Hot water and dish soap is another method to try when your stubborn clog won't release. Dish soap alone can unclog a toilet by making the contents of the clog easily slip through the pipes, but it doesn't always work alone. Hot water can be added in with the soap to help unclog the toilet.

According to Home Guides, squirt about a half cup of dish soap into the toilet and let it sit for about ten minutes. While the soap sits, heat a pot of water on the stove. Preferably, use a pot with handles, which allows you to easily transport the hot water to the bathroom. Heat until tiny bubbles start to form in the water. This should happen right before the water begins to boil. Quickly and carefully pour the hot water into the toilet bowl with the soap. If the water doesn't automatically disappear down the drain, then you should use a plunger to plunge a few more times before trying to flush.

Plumbing snake

A plumbing snake is one of the best tools to use against a stubborn clog, according to Benjamin Franklin. Although there are many different types of plumbing snake designs, they all work in a similar way. Just feed the flexible end of the snake into the toilet drain and keep feeding until you reach the clog. Then, twist the tool to break up and dislodge the clog. Never use a plumbing snake that is too big for your toilet, and always pull the snake out of the toilet in a slow, controlled manner to avoid a bathroom mess.

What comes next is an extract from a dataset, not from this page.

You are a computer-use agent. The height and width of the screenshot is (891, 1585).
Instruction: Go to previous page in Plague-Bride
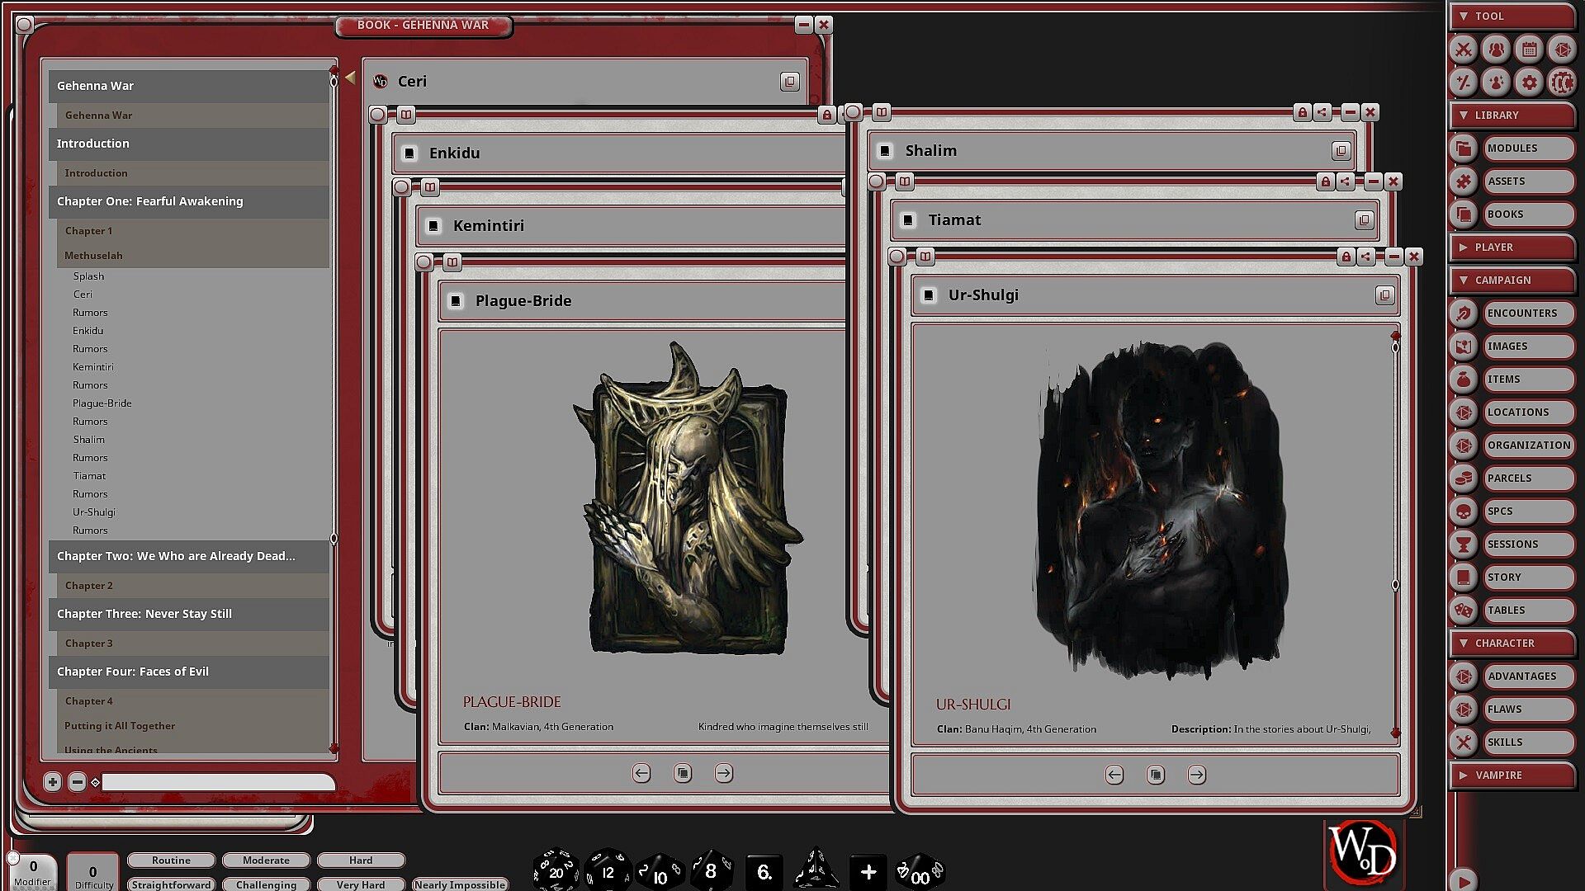(x=641, y=773)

This same method can be done with a wire coat hanger if you don't have access to a plumbing snake. To do so, take a wire coat hanger and cut it with pliers near the hook of the hanger. Then straighten out the hanger into a cane-like shape. Feed the hooked side into the toilet drain to break up and dislodge the waste like a plumbing snake (per Popular Mechanics).

Preventing clogs

Although it is not often that you purposefully cause your toilet to clog, there are some easy prevention techniques that can keep your drains running smoothly. The easiest thing you can do is keep your toilet cover down when the toilet is not in use, especially if you have small children. Toys, crayons, and other small objects can easily be thrown or dropped into the toilet and cause a clog. Depending on the location of your toilet, things can easily just fall in by accident, as well. An easy prevention for this is creating a barrier by closing the toilet lid when it is not in use, suggested Family Handyman.

Carefully selecting what liquids are dumped down your toilet can also help prevent clogs. Sometimes hardening compounds get dumped down your toilet without you even realizing its potential for clogging your drains. For example, grease and wax products may be liquid when you pour them into the toilet, but these compounds can quickly harden and cause a clog in your drain. To ensure this doesn't happen, check to make sure that the compounds you pour down your drains are liquids that always remain liquids.